Direction - Render the stretch of the records from the line containing "You are a GUI" through the end of the records as a Markdown table with two columns, Row and Line text, giving each line a row number and skipping blank lines. Leave the pictures out of the answer.

Record excerpts -
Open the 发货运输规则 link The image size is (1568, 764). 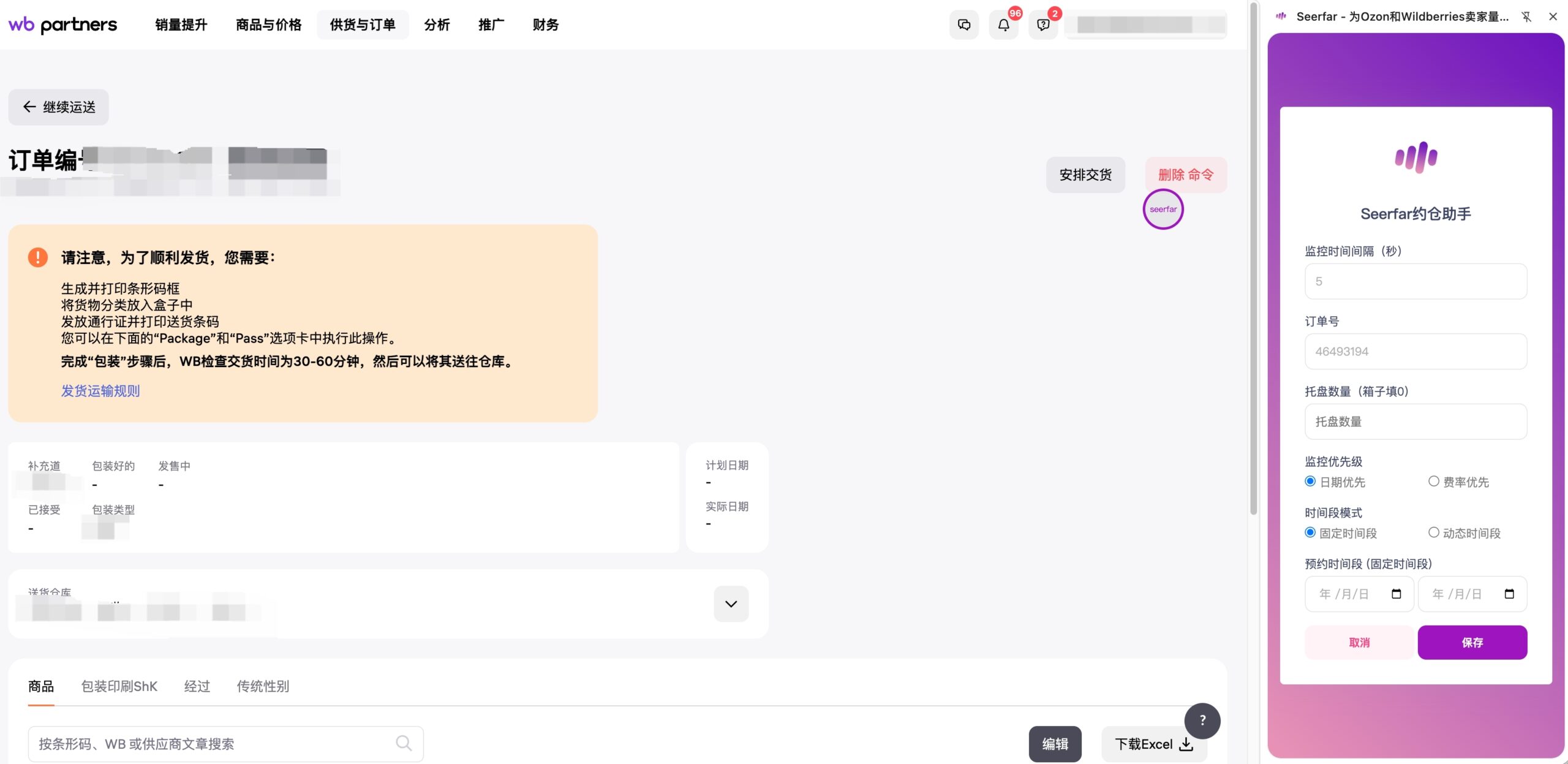(x=100, y=391)
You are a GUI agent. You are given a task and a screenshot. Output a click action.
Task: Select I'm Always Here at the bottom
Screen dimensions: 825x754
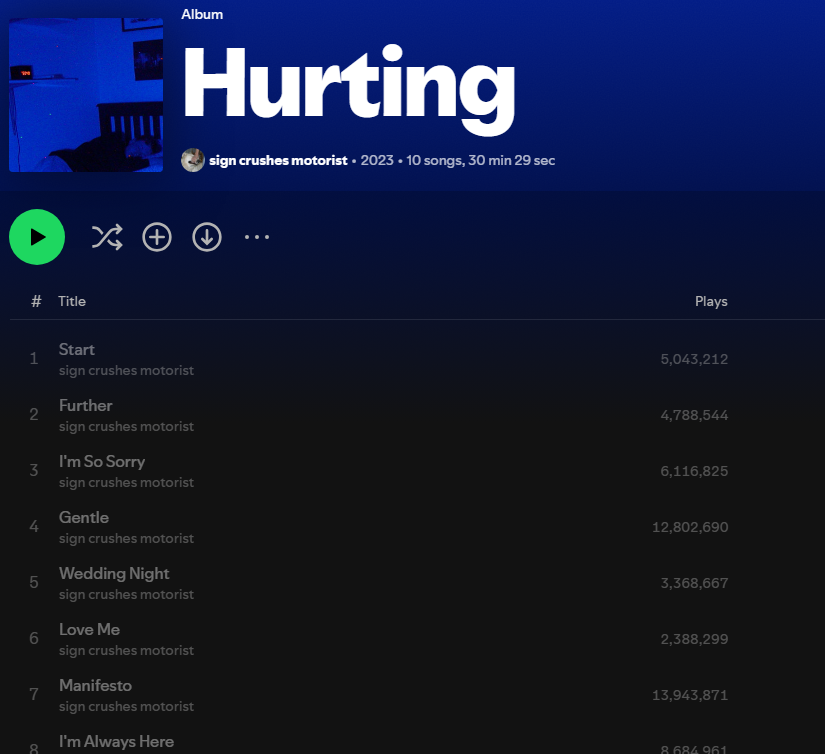point(117,741)
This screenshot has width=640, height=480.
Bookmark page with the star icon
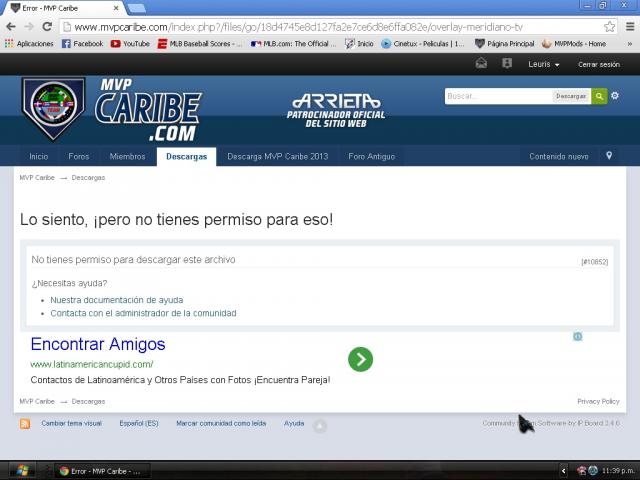click(609, 27)
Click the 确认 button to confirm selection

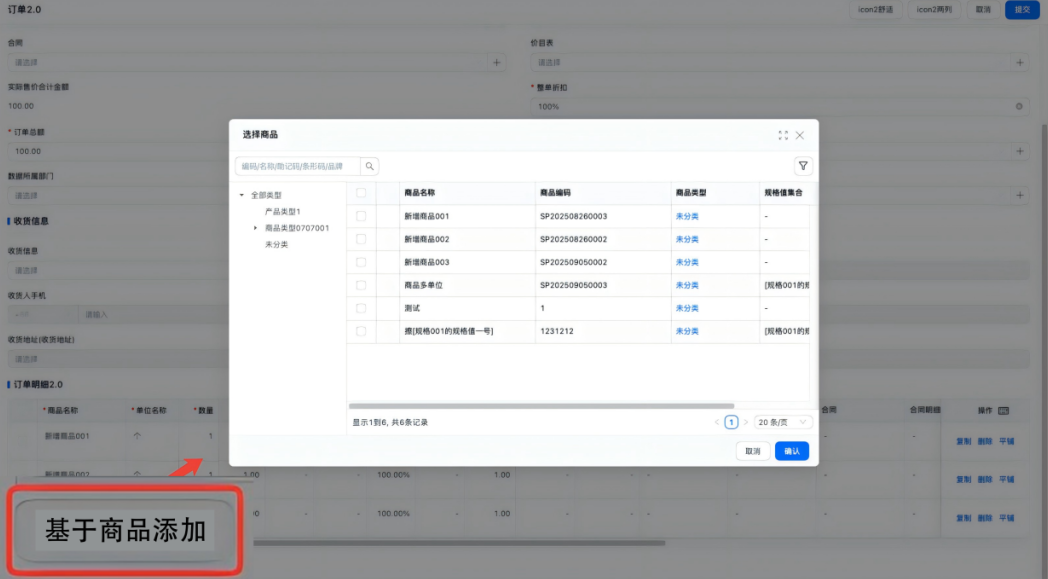point(791,451)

Exercise result -
| Row | Line text |
|---|---|
| 1 | You are a GUI agent. You are given a task and a screenshot. Output a click action. |
| 2 | Task: Select I'm Always Here at the bottom |
| 3 | Screen dimensions: 825x754 |
| 4 | point(117,741) |
| 5 | This screenshot has width=640, height=480. |
| 6 | Bookmark page with the star icon |
| 7 | click(609, 27) |
| 8 | Click the 确认 button to confirm selection |
| 9 | point(791,451) |